Religious Studies Speaker Series: Susan P. Bratton Ph.D.

The Religious Studies Speaker Series, Oakton’s Environmental Studies Concentration, and Oakton’s STEM Scholars Program Present:

Susan P. Bratton, Ph.D.

2:00PM-3:30PM, Tuesday October 29. Register here to attend via Zoomor, if you are on the Des Plaines campus, you can join a viewing party in the Student Center.

“From Salmon Conservation to Plastic Trash: Religion and the Environmental Ethics of Watershed Protection”

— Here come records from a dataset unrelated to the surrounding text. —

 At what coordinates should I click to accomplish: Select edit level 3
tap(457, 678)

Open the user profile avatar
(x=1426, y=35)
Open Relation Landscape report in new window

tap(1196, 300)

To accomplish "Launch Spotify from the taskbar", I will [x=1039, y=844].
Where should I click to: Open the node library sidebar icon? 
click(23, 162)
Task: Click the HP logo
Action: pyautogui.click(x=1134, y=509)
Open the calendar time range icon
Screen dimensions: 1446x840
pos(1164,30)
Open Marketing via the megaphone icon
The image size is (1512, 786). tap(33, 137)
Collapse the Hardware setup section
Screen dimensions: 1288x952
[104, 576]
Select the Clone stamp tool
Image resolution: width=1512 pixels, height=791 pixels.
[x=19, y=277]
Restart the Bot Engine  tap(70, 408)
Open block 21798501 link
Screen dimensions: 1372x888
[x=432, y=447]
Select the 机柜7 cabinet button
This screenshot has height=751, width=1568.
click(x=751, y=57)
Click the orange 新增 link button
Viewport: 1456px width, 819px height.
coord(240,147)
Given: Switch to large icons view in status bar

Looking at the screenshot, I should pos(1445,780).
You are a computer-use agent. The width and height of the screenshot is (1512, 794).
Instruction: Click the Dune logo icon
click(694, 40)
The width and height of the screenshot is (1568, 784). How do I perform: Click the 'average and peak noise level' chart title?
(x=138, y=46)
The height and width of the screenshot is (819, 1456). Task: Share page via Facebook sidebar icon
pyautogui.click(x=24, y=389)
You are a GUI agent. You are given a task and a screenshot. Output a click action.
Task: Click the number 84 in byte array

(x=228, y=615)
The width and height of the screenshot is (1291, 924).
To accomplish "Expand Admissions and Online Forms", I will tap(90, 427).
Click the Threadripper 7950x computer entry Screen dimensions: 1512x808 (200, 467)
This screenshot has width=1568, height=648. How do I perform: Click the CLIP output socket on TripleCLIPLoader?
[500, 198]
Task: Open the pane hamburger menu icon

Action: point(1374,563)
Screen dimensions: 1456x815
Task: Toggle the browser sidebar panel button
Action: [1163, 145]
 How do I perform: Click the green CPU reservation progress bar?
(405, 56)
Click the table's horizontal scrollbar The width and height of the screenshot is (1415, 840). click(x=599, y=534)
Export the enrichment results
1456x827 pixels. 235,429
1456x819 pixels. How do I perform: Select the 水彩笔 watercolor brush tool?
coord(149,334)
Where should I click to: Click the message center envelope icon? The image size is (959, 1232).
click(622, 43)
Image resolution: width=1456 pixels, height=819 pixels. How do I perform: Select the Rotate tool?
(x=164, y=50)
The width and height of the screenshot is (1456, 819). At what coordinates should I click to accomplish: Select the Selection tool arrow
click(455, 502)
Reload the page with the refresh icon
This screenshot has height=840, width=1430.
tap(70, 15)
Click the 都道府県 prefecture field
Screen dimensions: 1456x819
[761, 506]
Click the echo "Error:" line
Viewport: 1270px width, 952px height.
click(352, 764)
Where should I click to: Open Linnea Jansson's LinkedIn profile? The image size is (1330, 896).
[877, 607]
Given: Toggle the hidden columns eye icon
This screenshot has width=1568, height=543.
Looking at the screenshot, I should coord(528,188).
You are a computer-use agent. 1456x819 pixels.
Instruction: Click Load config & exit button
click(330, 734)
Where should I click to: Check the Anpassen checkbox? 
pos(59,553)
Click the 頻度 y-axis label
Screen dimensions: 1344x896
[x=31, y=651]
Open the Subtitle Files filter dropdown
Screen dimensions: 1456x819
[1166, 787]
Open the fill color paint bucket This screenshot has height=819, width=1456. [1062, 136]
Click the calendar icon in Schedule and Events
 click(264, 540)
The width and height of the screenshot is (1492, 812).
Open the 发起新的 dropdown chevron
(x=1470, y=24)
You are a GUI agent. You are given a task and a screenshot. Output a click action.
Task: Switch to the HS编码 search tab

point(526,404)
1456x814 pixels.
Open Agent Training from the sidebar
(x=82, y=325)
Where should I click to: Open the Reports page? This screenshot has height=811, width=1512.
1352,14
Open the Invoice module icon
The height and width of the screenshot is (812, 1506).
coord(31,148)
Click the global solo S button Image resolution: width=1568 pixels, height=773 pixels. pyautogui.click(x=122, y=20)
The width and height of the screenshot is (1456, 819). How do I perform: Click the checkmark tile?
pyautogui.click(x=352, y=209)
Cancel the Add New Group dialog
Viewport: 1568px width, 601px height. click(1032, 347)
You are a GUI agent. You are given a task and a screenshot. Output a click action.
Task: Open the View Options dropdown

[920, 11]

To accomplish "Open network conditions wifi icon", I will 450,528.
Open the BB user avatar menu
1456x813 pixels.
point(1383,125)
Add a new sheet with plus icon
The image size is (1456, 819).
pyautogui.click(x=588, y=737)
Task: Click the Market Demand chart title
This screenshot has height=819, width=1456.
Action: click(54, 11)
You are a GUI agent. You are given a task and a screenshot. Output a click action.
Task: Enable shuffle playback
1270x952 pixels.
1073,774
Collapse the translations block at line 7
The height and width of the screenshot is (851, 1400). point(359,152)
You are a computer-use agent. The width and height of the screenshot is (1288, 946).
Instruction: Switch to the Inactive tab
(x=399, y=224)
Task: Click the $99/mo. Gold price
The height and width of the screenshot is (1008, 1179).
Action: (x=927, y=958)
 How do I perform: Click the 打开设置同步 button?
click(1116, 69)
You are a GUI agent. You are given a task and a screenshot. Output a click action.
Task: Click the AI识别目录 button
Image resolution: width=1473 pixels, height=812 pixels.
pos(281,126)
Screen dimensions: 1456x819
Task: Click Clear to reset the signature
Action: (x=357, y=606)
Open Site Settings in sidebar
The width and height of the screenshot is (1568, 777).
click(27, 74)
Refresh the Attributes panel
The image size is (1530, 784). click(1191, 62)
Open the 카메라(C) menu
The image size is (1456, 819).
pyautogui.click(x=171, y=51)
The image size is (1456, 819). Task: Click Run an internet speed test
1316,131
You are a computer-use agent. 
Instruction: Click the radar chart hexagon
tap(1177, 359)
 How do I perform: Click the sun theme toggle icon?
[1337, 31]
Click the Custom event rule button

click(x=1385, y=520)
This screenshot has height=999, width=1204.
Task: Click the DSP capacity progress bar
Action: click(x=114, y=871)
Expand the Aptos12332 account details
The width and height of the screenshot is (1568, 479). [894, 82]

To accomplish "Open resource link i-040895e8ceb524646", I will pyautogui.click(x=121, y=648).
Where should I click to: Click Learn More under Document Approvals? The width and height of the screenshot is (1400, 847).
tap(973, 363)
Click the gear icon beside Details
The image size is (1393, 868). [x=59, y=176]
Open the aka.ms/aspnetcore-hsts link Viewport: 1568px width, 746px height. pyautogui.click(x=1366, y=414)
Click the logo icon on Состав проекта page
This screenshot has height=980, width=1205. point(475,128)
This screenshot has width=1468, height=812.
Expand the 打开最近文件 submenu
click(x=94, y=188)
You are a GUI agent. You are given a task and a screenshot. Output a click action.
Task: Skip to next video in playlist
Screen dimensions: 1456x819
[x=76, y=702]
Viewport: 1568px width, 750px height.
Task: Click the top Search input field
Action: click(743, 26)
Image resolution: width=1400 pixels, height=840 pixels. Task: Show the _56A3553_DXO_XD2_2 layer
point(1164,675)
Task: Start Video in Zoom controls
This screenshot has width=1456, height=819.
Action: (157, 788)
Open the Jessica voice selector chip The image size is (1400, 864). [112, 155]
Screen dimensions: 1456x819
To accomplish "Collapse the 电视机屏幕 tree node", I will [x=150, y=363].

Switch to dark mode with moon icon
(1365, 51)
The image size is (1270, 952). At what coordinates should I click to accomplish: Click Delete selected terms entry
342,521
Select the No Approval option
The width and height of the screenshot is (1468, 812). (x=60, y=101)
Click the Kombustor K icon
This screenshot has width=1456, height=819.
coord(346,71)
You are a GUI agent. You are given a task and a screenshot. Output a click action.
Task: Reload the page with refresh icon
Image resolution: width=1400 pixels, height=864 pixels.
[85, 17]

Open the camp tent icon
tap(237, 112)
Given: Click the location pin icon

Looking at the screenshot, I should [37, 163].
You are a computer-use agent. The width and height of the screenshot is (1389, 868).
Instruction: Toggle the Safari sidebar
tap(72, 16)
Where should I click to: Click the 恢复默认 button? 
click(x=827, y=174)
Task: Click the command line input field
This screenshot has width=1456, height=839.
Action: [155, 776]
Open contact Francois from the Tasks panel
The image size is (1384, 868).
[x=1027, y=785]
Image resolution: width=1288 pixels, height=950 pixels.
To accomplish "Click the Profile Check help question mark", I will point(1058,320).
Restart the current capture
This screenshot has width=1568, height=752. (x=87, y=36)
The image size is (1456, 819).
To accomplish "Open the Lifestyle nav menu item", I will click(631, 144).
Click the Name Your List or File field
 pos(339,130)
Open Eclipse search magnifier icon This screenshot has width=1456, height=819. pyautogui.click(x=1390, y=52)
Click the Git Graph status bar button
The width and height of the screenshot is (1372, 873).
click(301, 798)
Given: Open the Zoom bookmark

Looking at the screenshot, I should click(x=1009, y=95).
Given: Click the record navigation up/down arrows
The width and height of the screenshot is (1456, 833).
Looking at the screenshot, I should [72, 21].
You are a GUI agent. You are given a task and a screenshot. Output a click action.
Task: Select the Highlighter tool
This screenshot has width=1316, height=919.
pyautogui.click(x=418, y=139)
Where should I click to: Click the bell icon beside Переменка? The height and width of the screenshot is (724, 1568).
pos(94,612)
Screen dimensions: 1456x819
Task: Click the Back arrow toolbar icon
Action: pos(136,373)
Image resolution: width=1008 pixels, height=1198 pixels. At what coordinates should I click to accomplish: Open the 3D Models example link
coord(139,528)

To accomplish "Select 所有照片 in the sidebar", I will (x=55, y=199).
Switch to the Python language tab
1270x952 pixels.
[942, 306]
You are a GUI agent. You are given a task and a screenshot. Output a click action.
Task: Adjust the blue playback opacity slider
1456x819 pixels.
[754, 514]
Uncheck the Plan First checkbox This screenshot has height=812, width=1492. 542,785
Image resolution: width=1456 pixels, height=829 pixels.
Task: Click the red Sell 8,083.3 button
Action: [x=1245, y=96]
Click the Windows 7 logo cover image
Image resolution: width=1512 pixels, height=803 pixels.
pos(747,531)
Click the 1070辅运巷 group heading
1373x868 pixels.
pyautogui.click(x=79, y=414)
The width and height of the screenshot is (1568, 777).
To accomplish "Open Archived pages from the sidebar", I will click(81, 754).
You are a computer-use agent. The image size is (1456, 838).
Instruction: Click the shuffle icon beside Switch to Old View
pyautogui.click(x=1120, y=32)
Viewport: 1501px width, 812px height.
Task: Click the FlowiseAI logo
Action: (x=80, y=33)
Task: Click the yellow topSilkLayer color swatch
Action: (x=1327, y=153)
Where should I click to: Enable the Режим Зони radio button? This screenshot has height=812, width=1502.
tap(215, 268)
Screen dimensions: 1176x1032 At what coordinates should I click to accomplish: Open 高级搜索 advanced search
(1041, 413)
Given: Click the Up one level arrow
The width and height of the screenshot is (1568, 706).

For millennia, the world’s religions have protected aquatic resources such as salmon stocks and water critical to community irrigation systems. This presentation explains how religious rituals, codes, community organization, and sacred spaces in pre-modern societies have contributed to the management and health of aquatic ecosystems. While the role of religion is changing as we tackle the consequences of industrialization and globalization, religion continues to serve as a foundation for environmental activism and watershed care.

Susan Power Bratton, Ph.D. is Professor Emerita, in the Department of Environmental Science, Baylor University. She began her career in 1975 as a research scientist for the US National Park Service, where she served as director of the Uplands Research Laboratory, and of USNPS Research Cooperative at the Institute of Ecology, University of Georgia. She was chair of the Baylor University Department of Environmental Science (formerly Environmental Studies) from 2001 to 2011 and initiated and directed the Baylor all-campus Undergraduate Research Program from 2010 to 2018. Retiring from Baylor in 2023, she remains active in scholarly writing and research and is a Fellow of the International Society for Science and Religion. Her recent books include The Spirit of the Appalachian Trail: Community, Environment, and Belief on a Long Distance Hiking Path. (University of Tennessee Press, 2012) which received recognition as a “Choice Outstanding Academic Title” of 2013; 2016. CHURCHScape: Megachurches and the Iconography of the Environment (Baylor University Press, 2016); and Religion and the Environment: An Introduction (Taylor and Francis and Routledge, 2021, the first chapter of which can be read here). She is currently co-editing the Handbook for Religion and the Environment, with Ibrahim Ozdemir and Stephanie Boddie, with publication expected in 2025. Other recent and current projects include book chapters on climate change and coastal Texas ecosystems, Teilhard de Chardin and spiritual experience in nature, the religious history of American wilderness, Christian environmental ethics and marine pollution, and the intersection of religion and environmental education in botanical gardens. A partial list of her publications can be viewed here.

The Religious Studies Speaker Series is made possible by a grant from Oakton’s Educational Foundation. This event is co-sponsored by both Oakton’s Environmental Studies Concentration and STEM Scholars Program.